_Exercise task:_ Reproduce only the part that opens with the line containing "You are a computer-use" and closes with the line containing "Instruction: Open Plugins", swapping "top toolbar" for "main menu bar" and leaving everything else unchanged.
━━━ Data rows
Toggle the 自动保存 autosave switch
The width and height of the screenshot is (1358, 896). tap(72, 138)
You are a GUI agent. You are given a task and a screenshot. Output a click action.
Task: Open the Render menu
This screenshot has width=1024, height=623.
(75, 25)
━━━━━━
━━━ Data rows
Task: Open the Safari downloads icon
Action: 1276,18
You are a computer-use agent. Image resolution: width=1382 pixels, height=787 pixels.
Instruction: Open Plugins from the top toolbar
━━━━━━
_Completed task:_
You are a computer-use agent. Image resolution: width=1382 pixels, height=787 pixels.
Instruction: Open Plugins from the main menu bar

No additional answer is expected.